Brian Laundry is likely to be found in his ‘comfort zone’, says former FBI agent

Gabby’s parents have showered praise on social media and thanked users for their efforts.

Gabby’s mom, Nicole Schmidt, told Dr. Phil this week of advice for other parents, “Put your differences aside and focus 100% on finding that family member. Use it. Use it. Call the news. Ask them to help you.” of missing persons. “Get their face out. There are people out there who want to help. You just have to work. It takes a lot of work.”
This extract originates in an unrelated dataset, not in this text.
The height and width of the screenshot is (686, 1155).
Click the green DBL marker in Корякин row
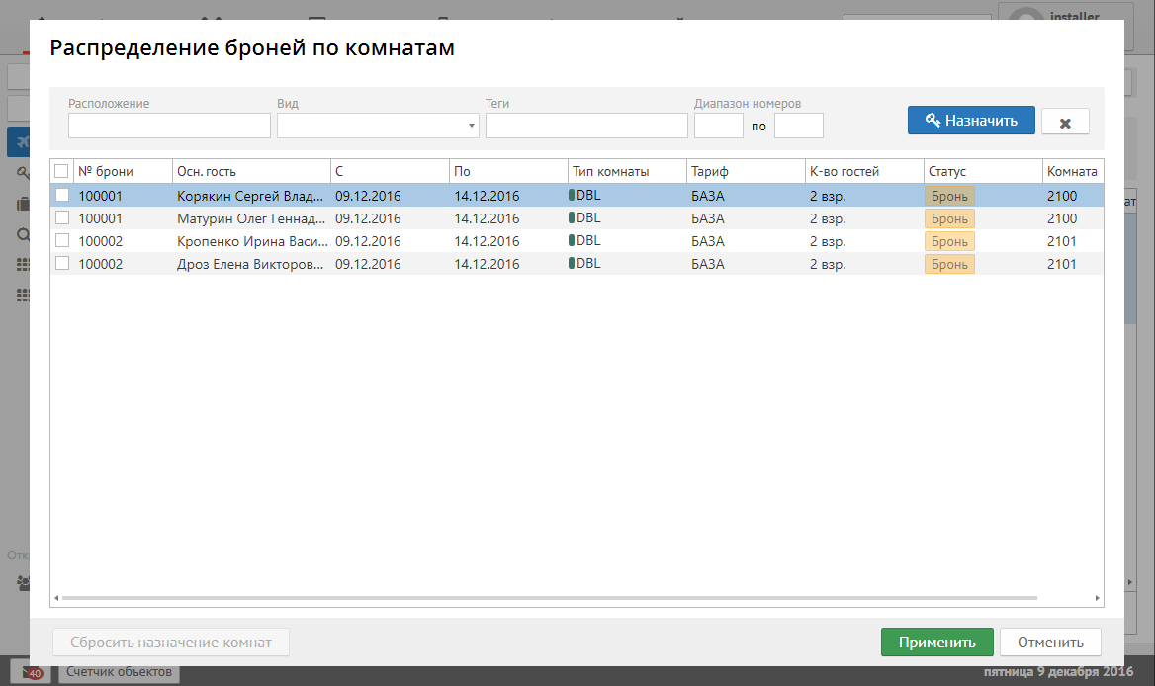[x=572, y=196]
TikTok has been one of the most popular platforms with over 1.4 billion views on the #GabbyPetito hashtag, but Gabby Petito threads on Reddit and endless YouTube videos on the topic also have over 146,000 members.

Miranda Baker, who has more than 331,000 followers on TikTok, said in a series of videos on September 17 that she and her boyfriend picked up the laundry on August 29, when he was a hitchhiker in Wyoming.
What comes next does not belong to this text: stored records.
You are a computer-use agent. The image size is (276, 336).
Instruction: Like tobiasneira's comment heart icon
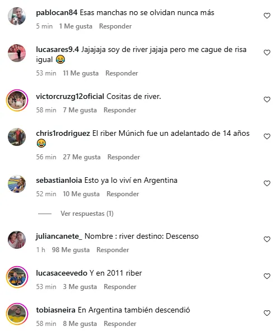(x=267, y=313)
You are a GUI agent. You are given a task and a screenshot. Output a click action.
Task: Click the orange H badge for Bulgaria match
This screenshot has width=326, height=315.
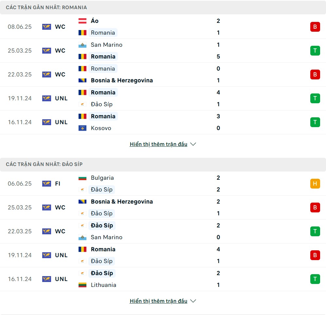315,184
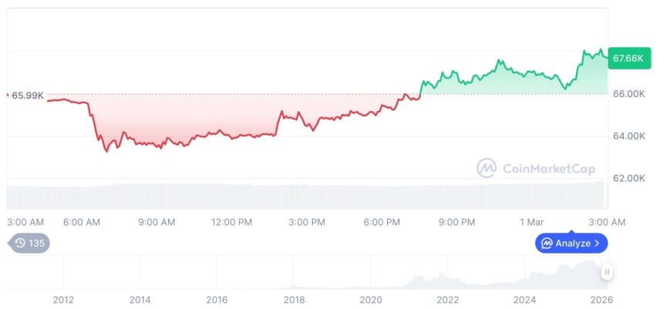663x309 pixels.
Task: Click the CoinMarketCap logo inside Analyze button
Action: pos(547,244)
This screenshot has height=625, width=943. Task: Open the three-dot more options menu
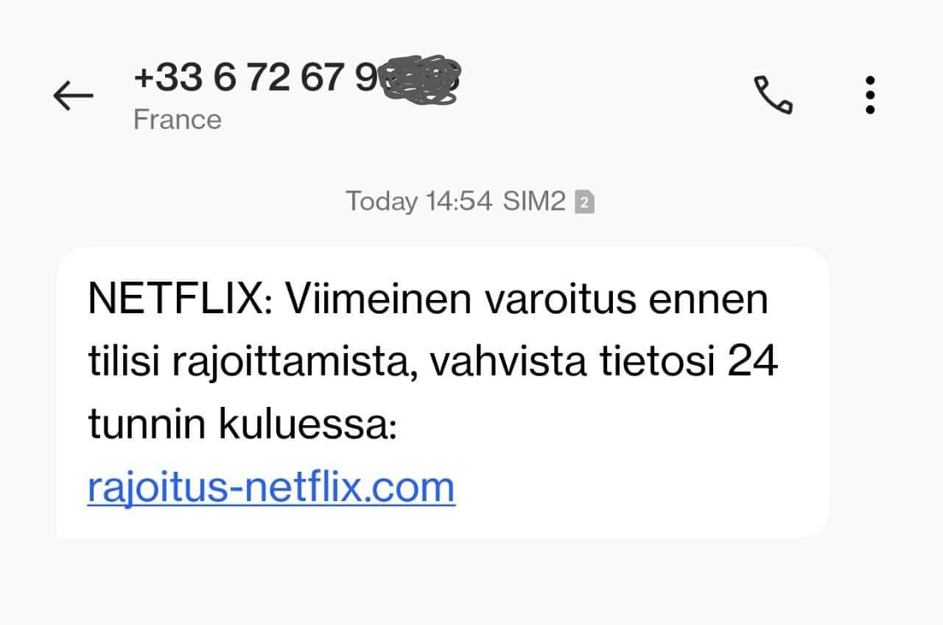[870, 95]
After watching Baker’s video, Norma Jean Jalovec says she realized she had also picked up the laundry on August 29 and left it later that evening at the Spread Creek scattered campground, where Pettito’s remains were discovered weeks later. Were.

Both women said they have spoken to law enforcement about their encounters.

Gabby Petito Foundation announces first fundraiser

Gabby documented her journey on Instagram and wanted to be a Van Life YouTuber, posting her first video on August 19, which described her journey with Brian Laundry.

Another YouTube channel, a Van Life family that goes by “Red White and Bethune,” was editing the video last month when they learned they had shot Petito’s van at the Spread Creek Dispersed Camping Area in Grand Teton National Park on August 27. Saw it.

Shepherd said his followers wanted to create a third banner, but for now he is encouraging them to donate to the Gabby Petito Foundation, which his family recently started.

Meanwhile, officers are still searching for Laundry, whose parents told police on September 17 that they had not seen him for a few days.

Granthshala News’ Audrey Conklin contributed to this report.